Bats don’t just sneak under the cloak of night, evading the human eye. In the summer, they fly every sunset in search of food, traveling as far as 50 miles from the causeway.
Curious visitors can see the flyouts up close through the Yolo Basin Foundation’s Bat Talk and Tour series. Tours run almost every evening from June through September near the Yolo Bypass Wildlife Area. Over 5,000 people attend the tours each year.
Corky Quirk, program coordinator at the Yolo Basin Foundation, stood at the entrance of the Yolo Bypass Wildlife Headquarters in early August, ushering 60 attendees into the building for the first part of the tour. Bat earrings dangled from her ears.
“Thousands of people drive across that bridge every single day,” she said, “and many have no idea what’s just right outside their car door.”
Bats up close
A sleepy bat poked its head from between Quirk’s fingers and blinked at a camera. Attendees watching the feed from the big screen cooed. The consensus: the bats’ forward-pointing ears and snub nose made them cuter than expected.

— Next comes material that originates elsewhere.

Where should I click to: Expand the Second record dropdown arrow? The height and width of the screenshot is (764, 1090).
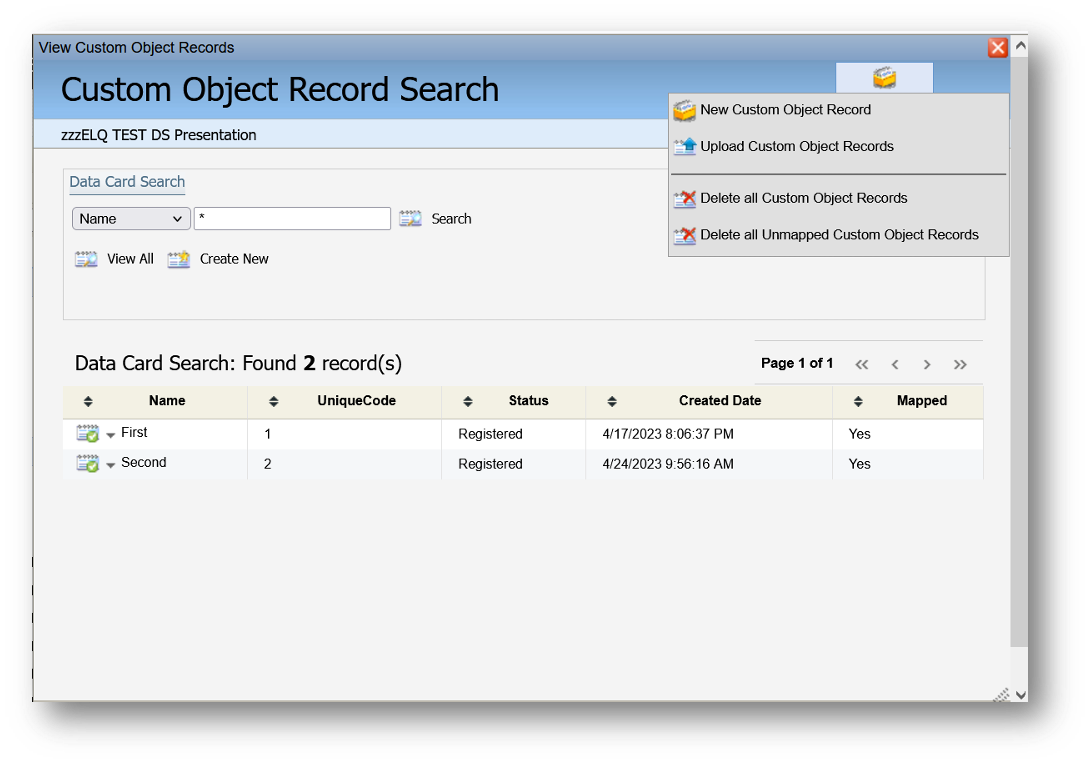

“You don’t see them up close ever,” said Omar Khayam, a biologist and science communicator at the Yolo Basin Foundation. “They’re not like birds that make themselves very visible — they’re kind of mysterious.”
Mexican free-tailed bats tuck themselves in the expansion joints holding the Yolo Causeway together. The joints almost replicate the conditions of caves, their preferred habitat — dark, warm, angled away from gusts of cold wind.
In the early 2000s, growing curiosity about the flyouts prompted the Yolo Basin Foundation to start the Bat Talk and Tour program. Each session begins with a presentation about bats, their role in local ecosystems and how to interact with them safely.
Though some may consider them pests, Mexican free-tailed bats offer free pest control for farmers. They feed on insects that eat away at crops, such as the rice-gnawing armyworm moth and the cucumber beetles that infest cucumbers and melons. A 2011 study in Science Magazine estimated that bats save crops worth at least $3.7 billion each year.
“People that don’t understand enough about bats tend to be afraid of them,” Quirk said. “It’s all about education.”
‘Nature right next to us’
After the talk, the attendees hopped into their cars and followed Khayam through a tour of the Yolo Bypass Wildlife Area. Each party carried a walkie-talkie. As they drove through rice fields and floodplains, Khayam pointed out the sunflowers lining the levees and the S-shaped necks of great egrets grazing by the water.
Managed by the California Department of Fish and Wildlife, the Yolo Bypass Wildlife Area spans 25 square miles and emphasizes restoration ecology. Fish, birds and insects thrive in the floodplains, with the latter serving as food for their hungry bat neighbors.
“All of this mosaic of habitats contributes towards a more complex ecosystem,” Khayam said, “which is able to support different kinds of animals who have different preferences for their daily life.
Human curiosity was one of those. As the tour ended on a strip of land near the causeway, attendees stepped out of their cars and waited for the bats.
Susan Wood, 72, regularly drives across the causeway from her hometown of Suisun to watch River Cats games. She had witnessed the bat flyouts several times but had always thought the creatures were birds.
“It just fascinates me that we have nature right next to us but we forget about it,” she said.
Just before 8 p.m., the first cloud of bats tore from under the freeway. As the world’s fastest mammal, they can travel up to 100 miles per hour. They flew together before dispersing, wisps of black against the pink sky.
Wood noticed children jumping up and down nearby, pointing at the bats. She plans to ask a neighboring couple if she can bring their 8-year-old child to another tour.
“For the kids,” she said, “this little touch of nature early can make a difference in their lives.”
Bat Talks and Tours take place almost every evening through Sep. 26, 2025. Tickets are $17 for adults, $5 for youth over 6 and free for children aged 0 to 5. You can register for a tour through the Yolo Basin Foundation’s portal (https://yolobasin.org/battalkandtour/).
And if you see a bat on the ground, it is sick and can pass diseases through its saliva. Call NorCal Bats at 530-902-1918 and do not touch it.